Making work visible, and, for that matter, making visible the work of maintaining appropriate invisibility, has a long history as a minority pastime in both the U.S. and Britain; its history is equally long elsewhere but I am unsure that the status is the same. I was surprised, after all, to discover that Sweden (perhaps among others) has a national Museum of Work. We have museums of science and industry, but workers and their activities largely remain invisible. I am not, however, going to try to summarize the history in various traditions of making work visible. Time is short, and I am not feeling sufficiently scholarly. Instead I am going to wonder, very seriously, why we do it.

When I began the studies of technicians that eventually became Talking about Machines, I quickly discovered that most of what my colleagues and I had been told by the corporation about technicians’ activities was at best incomplete and frequently just wrong. There were many ways in which management decisions about technicians were clearly uninformed by an understanding of their work, usually to the detriment of that work. I assumed, with a naivete that I now find astonishing, that management would be eager to mend their ways and begin contributing to technicians’ work, rather than interfering, once I told them how little they knew and how much damage their ignorance caused. They were not eager and they did not change.

While it is entirely possible that I was something less than perfectly diplomatic about conveying this information to various managers, nevertheless there is something else going on here, and I do not know what. Part of the problem is that no one has yet made visible the work of managers. Obviously most of us have encountered managers of one or more varieties in the course of our research and observed their actions with reference to the subjects of our studies, but we have not studied their work, and we do not know why they seem so little interested in the work they manage.

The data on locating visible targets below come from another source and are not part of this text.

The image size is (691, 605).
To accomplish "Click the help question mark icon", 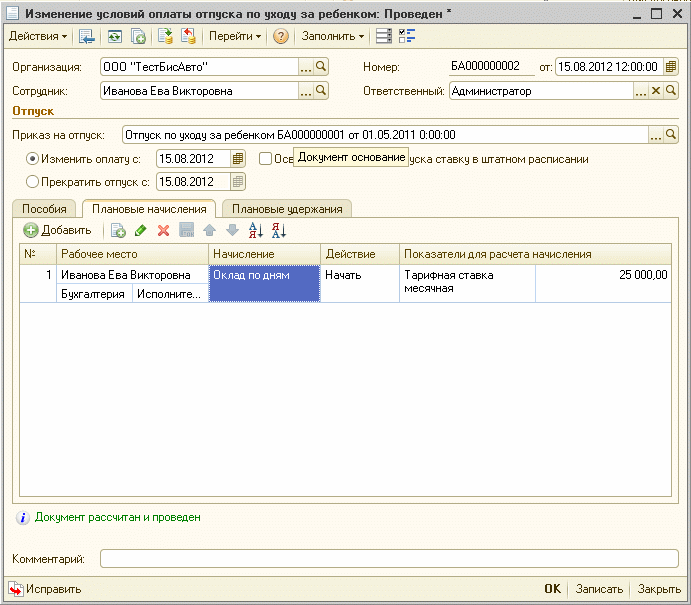I will [280, 36].
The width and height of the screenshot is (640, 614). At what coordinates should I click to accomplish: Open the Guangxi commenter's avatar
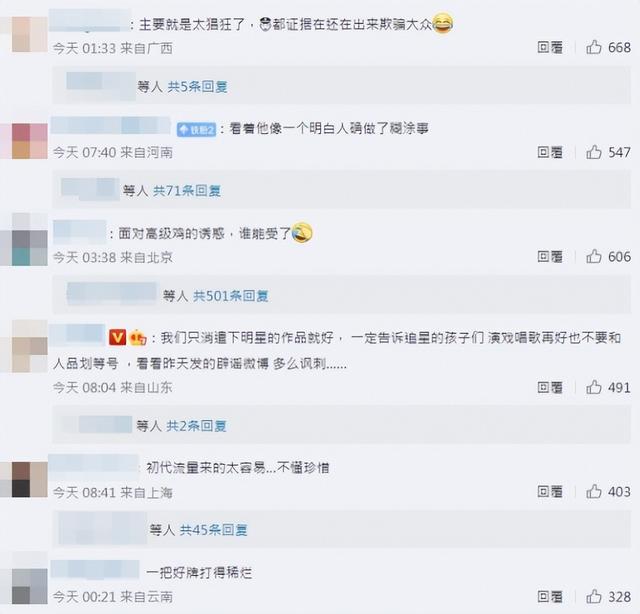click(29, 34)
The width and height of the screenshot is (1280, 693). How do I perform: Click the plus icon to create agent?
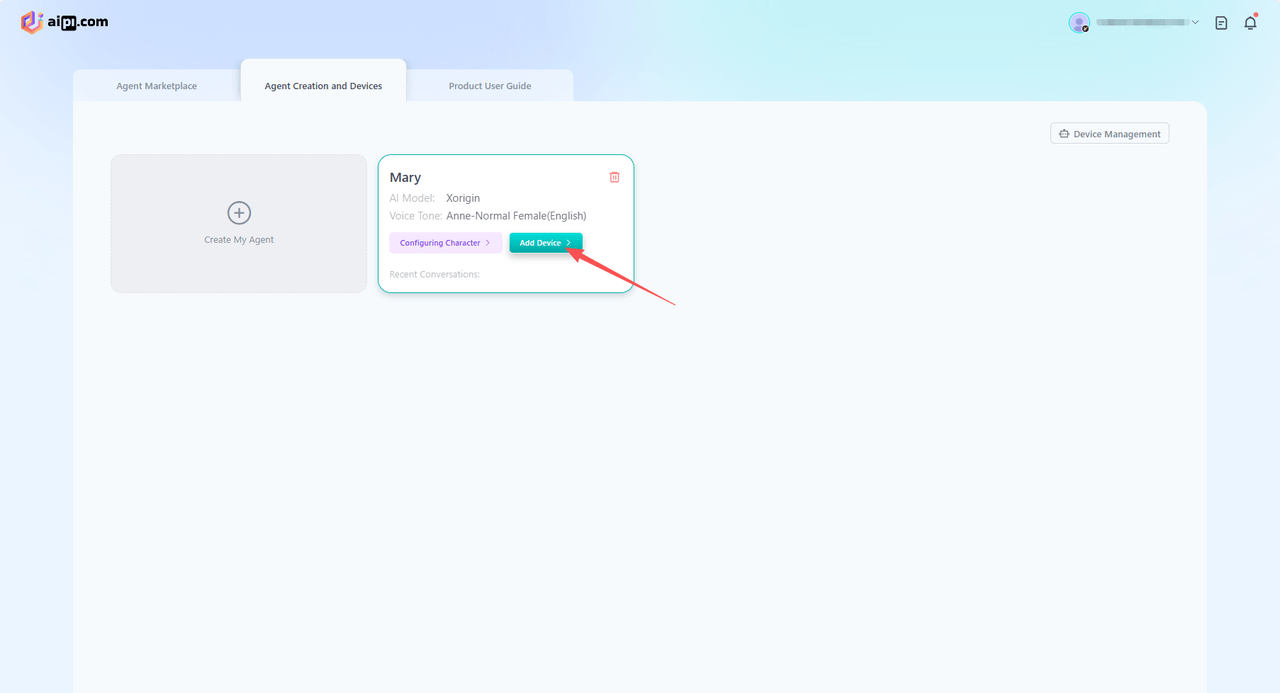239,212

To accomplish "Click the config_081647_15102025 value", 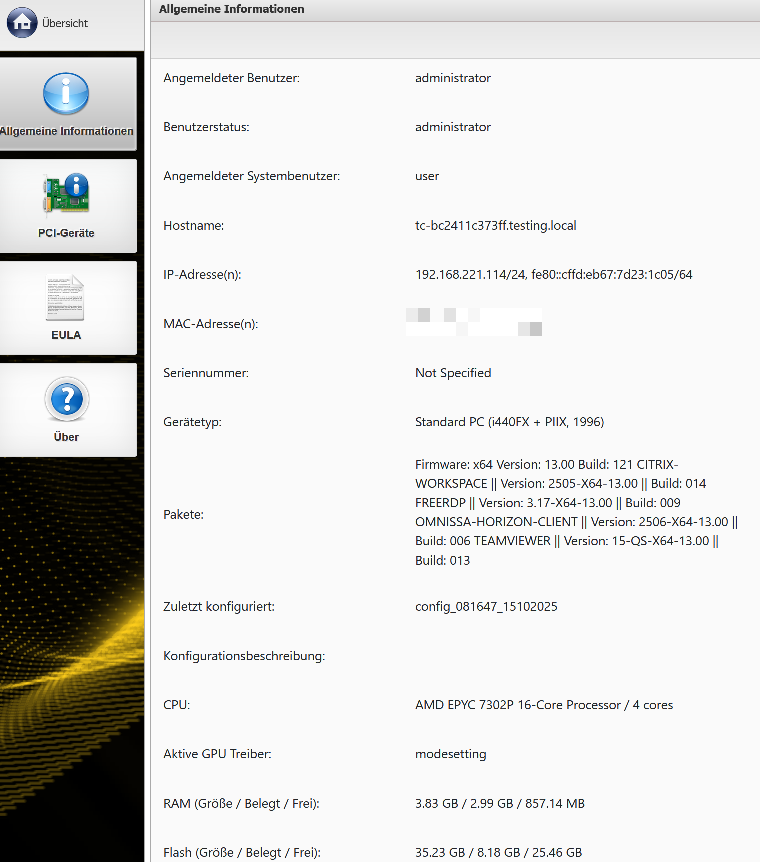I will [485, 607].
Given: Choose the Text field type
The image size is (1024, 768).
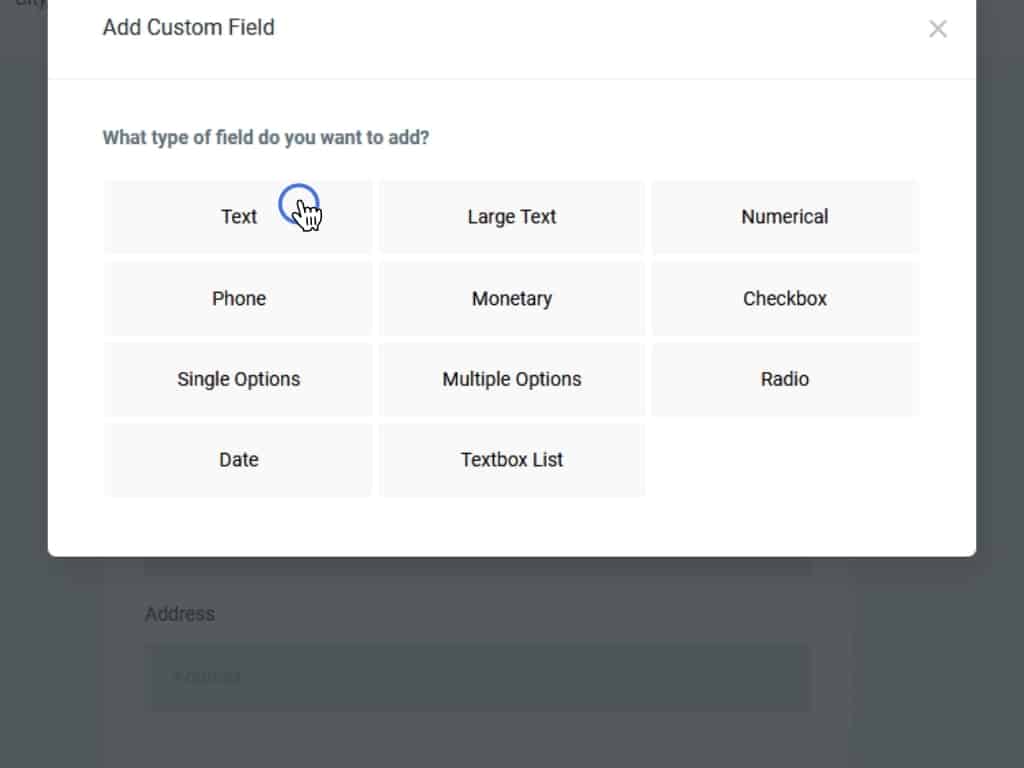Looking at the screenshot, I should (x=238, y=217).
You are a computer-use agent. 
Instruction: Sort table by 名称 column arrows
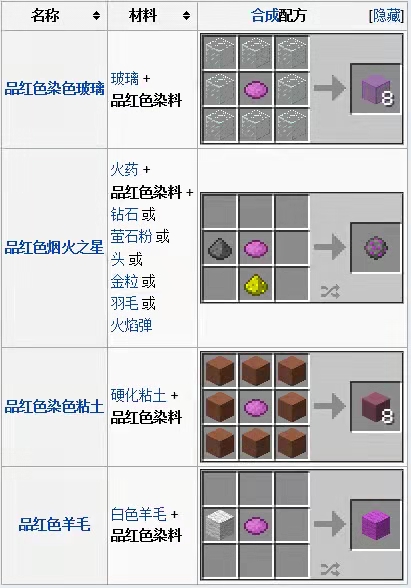(x=96, y=15)
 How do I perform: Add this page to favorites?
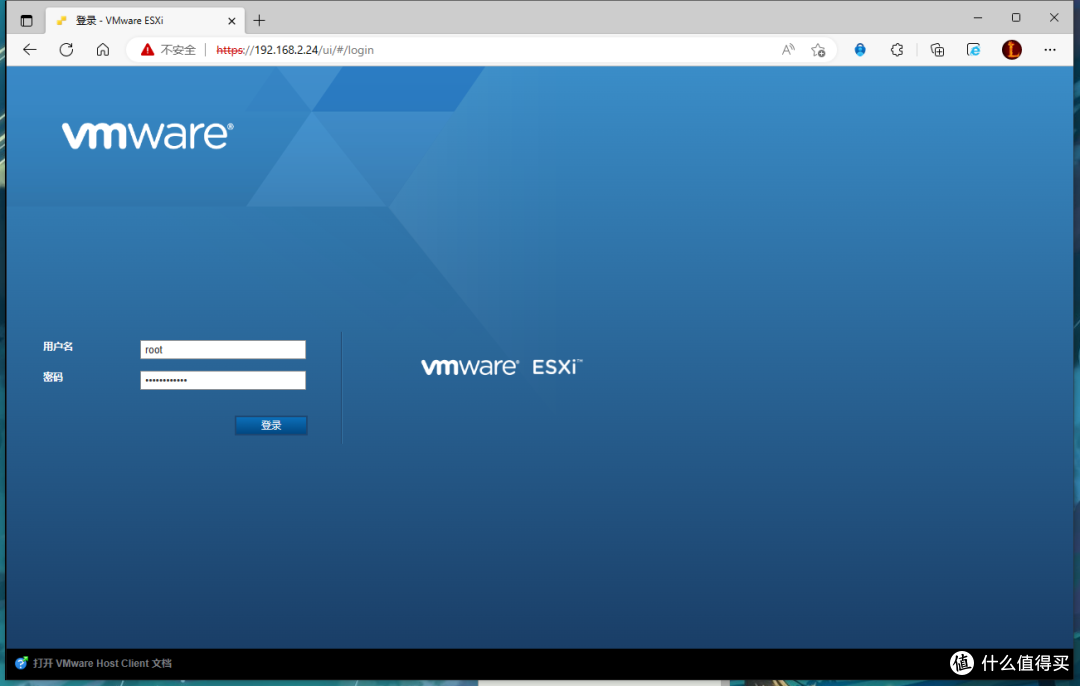tap(818, 49)
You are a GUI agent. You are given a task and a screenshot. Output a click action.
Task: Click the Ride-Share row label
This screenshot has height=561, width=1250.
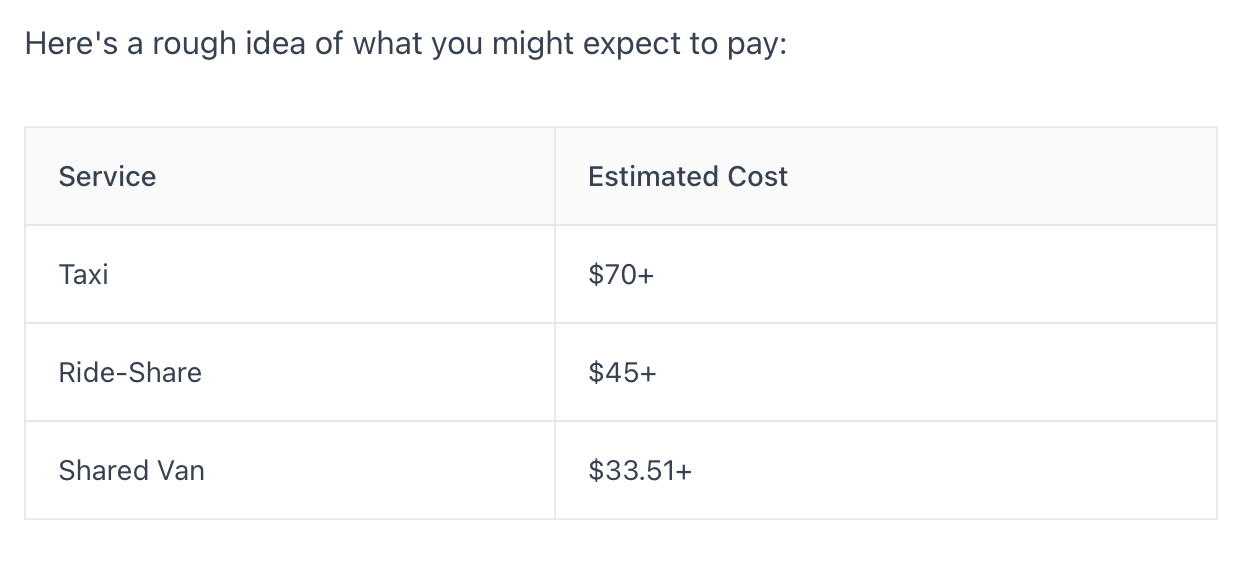130,372
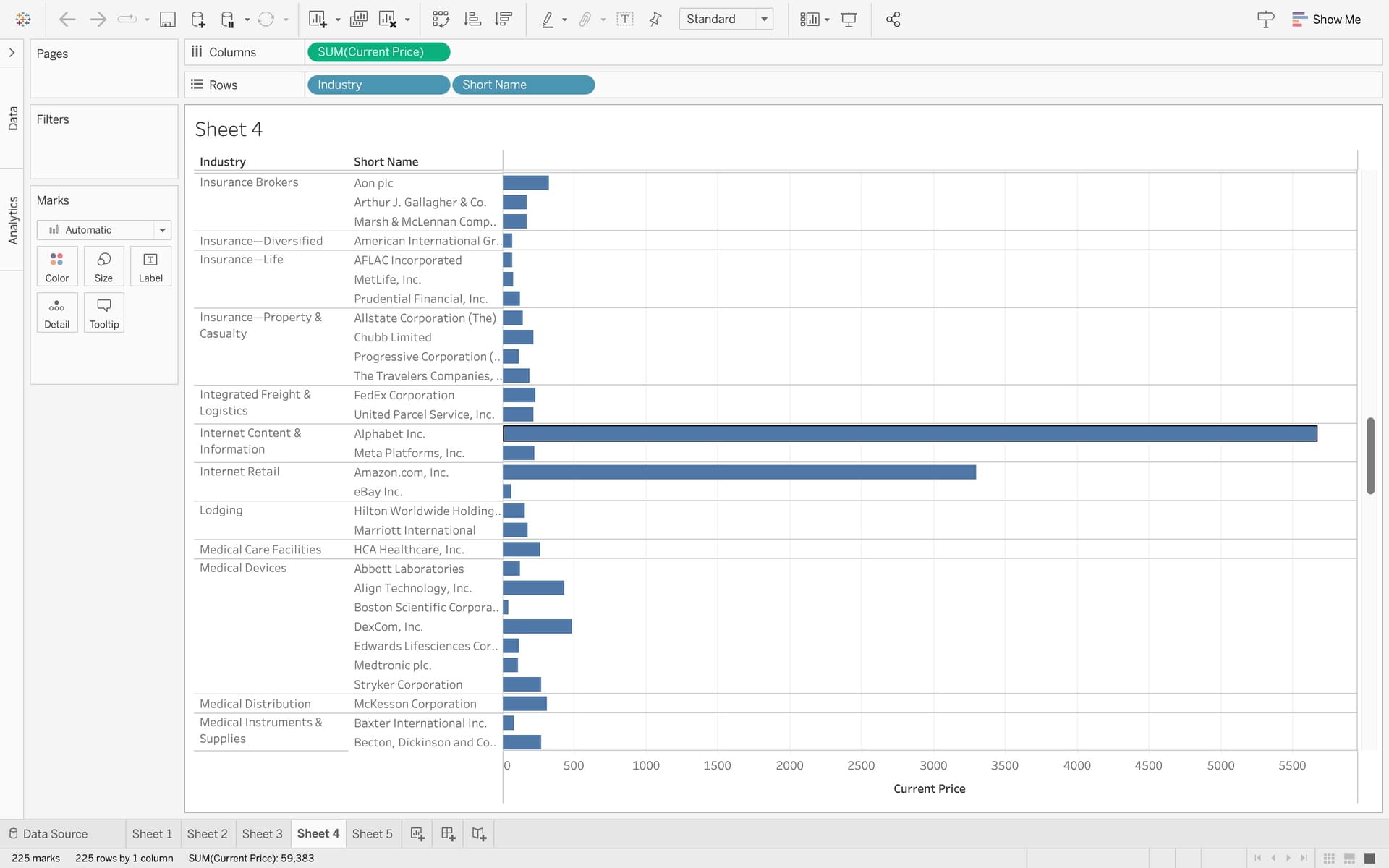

I have speculated on this at some length, and I shall not do so here, but the disinterest with which management greets new visibility of the work they manage suggests that we should not be thinking of managers as our primary audience, even if they do pay for the work or even commission it. We could be devoted to our disciplines. We can do the research for ourselves; it is fun, and it makes for amusing papers. Ultimately, I think my goal is political. I think we must be doing it so that how work gets done does not get completely deleted from the discourse of our times. Contesting the ahistoric narratives of millennial capitalism requires a different version of events, we may hope a truer version of events, from that told in Forbes, Business Week, the Wall Street Journal and others of that ilk, and while at times it appears that the contest is hardly occurring at all, and certainly no great progress is being made, I think we go on writing, making work visible, in the hopes that some day the material will be useful in changing the social and political discourses of work and industry in our world.